WHAT NEEDS TO BE DONE: All that is wanted is a word-for-word copy of the data from its first line to the line containing "Click the font", both included.
── GIVEN RECORDS
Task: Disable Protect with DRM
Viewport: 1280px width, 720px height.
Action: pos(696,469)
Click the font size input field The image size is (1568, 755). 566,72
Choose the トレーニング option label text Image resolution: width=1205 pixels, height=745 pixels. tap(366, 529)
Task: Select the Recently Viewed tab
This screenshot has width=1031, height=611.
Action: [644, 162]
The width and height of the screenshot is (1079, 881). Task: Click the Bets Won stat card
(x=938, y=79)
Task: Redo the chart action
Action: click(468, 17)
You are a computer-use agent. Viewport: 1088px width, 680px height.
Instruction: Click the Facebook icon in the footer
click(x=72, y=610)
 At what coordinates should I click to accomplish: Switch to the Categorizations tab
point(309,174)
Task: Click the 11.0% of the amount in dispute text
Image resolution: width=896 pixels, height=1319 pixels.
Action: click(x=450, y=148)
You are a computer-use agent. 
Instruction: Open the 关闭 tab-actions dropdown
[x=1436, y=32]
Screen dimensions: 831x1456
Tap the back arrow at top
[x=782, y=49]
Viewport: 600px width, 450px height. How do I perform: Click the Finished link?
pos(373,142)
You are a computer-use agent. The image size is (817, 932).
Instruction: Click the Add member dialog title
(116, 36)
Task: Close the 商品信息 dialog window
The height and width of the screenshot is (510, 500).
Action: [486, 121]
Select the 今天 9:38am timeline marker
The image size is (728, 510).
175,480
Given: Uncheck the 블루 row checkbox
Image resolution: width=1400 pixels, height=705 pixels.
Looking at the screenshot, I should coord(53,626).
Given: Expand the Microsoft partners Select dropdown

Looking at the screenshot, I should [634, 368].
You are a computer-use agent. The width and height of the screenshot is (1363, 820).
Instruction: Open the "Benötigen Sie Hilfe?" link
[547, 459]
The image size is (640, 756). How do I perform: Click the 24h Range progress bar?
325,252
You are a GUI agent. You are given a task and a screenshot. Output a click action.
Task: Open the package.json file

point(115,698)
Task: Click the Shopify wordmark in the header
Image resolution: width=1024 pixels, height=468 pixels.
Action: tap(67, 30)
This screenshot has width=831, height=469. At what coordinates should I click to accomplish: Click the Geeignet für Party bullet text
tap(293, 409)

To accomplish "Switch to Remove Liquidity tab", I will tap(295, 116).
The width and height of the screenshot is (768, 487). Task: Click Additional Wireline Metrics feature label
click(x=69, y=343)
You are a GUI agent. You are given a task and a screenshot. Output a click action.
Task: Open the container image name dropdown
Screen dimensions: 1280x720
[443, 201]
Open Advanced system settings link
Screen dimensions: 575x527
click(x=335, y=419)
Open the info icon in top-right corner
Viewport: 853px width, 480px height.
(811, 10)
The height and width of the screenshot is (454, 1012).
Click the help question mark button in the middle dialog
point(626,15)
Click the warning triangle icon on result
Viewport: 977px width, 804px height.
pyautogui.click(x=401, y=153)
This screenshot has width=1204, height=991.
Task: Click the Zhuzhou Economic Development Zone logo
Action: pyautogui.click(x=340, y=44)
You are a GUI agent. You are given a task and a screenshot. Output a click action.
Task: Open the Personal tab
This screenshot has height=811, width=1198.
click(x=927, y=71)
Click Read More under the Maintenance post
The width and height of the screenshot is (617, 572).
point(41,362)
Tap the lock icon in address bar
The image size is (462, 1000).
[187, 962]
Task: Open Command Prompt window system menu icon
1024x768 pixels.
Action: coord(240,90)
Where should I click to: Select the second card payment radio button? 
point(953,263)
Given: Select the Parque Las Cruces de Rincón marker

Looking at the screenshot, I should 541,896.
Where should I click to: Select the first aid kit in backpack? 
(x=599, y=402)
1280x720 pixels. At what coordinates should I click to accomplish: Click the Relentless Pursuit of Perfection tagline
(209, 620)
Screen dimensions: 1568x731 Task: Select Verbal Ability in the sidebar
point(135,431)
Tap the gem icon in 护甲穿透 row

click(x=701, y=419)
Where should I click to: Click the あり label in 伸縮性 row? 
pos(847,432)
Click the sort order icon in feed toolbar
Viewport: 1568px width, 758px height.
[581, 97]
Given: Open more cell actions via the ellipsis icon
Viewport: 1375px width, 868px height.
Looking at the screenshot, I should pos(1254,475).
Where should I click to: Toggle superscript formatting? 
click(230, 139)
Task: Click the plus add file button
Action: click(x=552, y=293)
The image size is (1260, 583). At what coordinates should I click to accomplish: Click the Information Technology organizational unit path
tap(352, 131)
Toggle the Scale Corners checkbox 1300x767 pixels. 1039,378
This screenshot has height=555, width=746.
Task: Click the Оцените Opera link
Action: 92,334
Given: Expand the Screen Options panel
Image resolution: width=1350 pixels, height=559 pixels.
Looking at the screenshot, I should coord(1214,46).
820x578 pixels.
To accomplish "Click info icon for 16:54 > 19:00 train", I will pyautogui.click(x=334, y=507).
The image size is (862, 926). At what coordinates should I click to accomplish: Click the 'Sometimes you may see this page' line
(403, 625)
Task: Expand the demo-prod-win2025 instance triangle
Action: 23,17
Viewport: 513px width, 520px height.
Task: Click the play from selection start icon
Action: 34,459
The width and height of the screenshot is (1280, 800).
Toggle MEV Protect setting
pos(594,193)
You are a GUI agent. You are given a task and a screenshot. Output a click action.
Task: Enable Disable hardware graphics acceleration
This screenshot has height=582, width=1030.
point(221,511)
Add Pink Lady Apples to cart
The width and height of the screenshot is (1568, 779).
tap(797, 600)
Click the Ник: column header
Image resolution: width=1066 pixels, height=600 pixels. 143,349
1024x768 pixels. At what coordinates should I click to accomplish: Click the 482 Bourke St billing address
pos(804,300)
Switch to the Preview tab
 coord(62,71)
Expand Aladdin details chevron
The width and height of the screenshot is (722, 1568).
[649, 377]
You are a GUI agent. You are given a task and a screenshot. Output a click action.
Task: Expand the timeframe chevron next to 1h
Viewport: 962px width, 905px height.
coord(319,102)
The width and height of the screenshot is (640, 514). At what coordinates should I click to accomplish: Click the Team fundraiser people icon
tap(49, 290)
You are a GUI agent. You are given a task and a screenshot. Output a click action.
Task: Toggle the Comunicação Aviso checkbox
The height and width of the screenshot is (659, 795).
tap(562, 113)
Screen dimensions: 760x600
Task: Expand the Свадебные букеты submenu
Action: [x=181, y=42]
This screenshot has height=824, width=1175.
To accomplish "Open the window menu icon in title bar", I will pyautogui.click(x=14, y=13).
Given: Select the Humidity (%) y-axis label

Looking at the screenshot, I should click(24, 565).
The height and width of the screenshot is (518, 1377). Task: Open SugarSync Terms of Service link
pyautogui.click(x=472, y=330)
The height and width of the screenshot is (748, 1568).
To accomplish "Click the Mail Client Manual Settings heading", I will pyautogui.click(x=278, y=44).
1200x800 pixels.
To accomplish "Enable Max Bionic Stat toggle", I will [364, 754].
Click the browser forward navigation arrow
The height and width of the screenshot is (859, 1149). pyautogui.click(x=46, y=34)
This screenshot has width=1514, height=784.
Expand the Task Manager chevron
────
OUTPUT OF THE TASK:
Task: Disable Protect with DRM
Viewport: 1280px width, 720px height.
Action: pos(696,469)
Click the font size input field The image size is (1568, 755). 566,72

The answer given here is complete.